Leading indicator 3: Gini stability under adverse selection

As mix deteriorates, the Gini coefficient tells you something different from A/E: it tells you whether the model is still correctly ranking risks or whether the incoming new business contains a profile the model has not seen in quantity before.

In a normal operating environment, Gini should be stable between consecutive 12-month windows. A Gini that is falling whilst A/E is rising is the worst combination: you are under-predicting on average (A/E > 1) and the model is also losing its ability to distinguish cheap from expensive risks (Gini falling). In that state, a recalibration will not fix it — you need a refit.

The GiniDriftBootstrapTest runs the one-sample bootstrap test from arXiv 2510.04556, Algorithm 3. It treats the training-time Gini as fixed and tests whether the monitoring period Gini is significantly lower:

from insurance_monitoring.discrimination import GiniDriftBootstrapTest

# predicted_rate: model predicted frequency per car-year
# actual_claims: binary 0/1 claim indicator per policy
# exposure: earned car-years per policy

gini_test = GiniDriftBootstrapTest(
    reference_gini=0.41,          # Gini at model training time (stored scalar)
    predicted=predicted_rate,
    actual=actual_claims,
    exposure=exposure,
    n_bootstrap=2000,
    alpha=0.10,                   # one-sigma rule for monitoring (earlier signal)
)
result = gini_test.test()

print(result.monitor_gini)        # e.g. 0.37
print(result.gini_change)         # e.g. -0.04
print(result.significant)         # True if p < alpha
print(gini_test.summary())
# Monitor Gini: 0.370 (95% CI: 0.351, 0.389)
# Training Gini: 0.410
# Change: -0.040 (p = 0.023, significant at alpha=0.10)
# Recommendation: REFIT — calibration AND discrimination have degraded

A Gini drop of 4 percentage points is meaningful in a UK private motor book. It means the model is less able to separate the high-frequency young drivers from the low-frequency experienced drivers — and if this coincides with the mix shift we saw in the PSI signal, it is because the incoming new business contains a distribution of risks the model has limited experience with.

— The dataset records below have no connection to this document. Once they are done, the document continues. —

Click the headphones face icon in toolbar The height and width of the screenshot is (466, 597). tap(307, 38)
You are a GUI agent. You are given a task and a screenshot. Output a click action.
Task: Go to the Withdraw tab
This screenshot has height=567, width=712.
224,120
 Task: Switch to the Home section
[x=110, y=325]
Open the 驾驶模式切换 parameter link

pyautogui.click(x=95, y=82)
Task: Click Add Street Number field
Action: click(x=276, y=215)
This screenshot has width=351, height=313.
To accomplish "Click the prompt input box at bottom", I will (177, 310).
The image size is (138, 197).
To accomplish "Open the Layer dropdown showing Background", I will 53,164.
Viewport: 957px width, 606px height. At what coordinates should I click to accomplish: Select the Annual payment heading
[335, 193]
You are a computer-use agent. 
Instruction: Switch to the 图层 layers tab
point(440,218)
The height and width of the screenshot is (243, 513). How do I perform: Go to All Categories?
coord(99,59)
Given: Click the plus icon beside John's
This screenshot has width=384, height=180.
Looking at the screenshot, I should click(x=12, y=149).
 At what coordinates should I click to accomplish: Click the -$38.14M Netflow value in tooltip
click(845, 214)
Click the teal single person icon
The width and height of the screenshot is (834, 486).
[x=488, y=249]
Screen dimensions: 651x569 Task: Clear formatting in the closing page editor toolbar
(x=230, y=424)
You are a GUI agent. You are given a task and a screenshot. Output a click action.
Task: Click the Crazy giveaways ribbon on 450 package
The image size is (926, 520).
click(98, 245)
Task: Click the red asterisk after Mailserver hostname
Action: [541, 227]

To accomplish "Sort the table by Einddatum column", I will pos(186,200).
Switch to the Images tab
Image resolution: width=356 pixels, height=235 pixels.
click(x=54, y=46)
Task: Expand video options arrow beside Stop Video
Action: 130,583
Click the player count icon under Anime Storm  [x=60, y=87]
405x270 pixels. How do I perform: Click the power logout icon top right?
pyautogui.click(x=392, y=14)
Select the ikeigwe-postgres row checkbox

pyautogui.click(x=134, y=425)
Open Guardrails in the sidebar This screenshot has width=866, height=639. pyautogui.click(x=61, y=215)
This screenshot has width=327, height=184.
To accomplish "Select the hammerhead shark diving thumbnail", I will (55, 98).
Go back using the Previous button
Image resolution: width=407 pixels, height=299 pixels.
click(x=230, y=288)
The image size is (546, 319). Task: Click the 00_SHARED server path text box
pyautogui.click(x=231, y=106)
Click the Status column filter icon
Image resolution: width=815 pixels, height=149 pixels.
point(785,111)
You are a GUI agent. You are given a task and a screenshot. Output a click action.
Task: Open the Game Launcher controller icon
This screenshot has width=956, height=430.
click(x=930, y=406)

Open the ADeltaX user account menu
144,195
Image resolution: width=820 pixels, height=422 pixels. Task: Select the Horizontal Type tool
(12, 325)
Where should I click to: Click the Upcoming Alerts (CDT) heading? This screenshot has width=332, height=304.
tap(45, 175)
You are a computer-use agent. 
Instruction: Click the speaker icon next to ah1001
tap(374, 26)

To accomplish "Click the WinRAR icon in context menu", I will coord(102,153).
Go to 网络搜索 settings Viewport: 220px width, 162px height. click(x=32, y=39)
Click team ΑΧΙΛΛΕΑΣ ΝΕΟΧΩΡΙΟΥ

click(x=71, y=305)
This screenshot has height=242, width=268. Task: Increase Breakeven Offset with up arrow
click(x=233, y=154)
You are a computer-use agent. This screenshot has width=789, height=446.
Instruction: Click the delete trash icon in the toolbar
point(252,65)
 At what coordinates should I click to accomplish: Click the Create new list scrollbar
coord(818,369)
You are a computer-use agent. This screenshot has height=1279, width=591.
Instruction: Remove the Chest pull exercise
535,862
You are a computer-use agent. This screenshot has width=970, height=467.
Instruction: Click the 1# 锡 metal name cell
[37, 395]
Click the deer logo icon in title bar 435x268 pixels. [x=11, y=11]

When the sequential test says stop: mSPRT on rate cut experiments

Everything above is observational — monitoring the existing book for signs of deterioration. The most important application is prospective: when you are running a rate cut experiment (champion = current rates, challenger = proposed reduction), the mSPRT tells you in real time whether the cut is actually improving loss ratios or has ceased to provide any benefit.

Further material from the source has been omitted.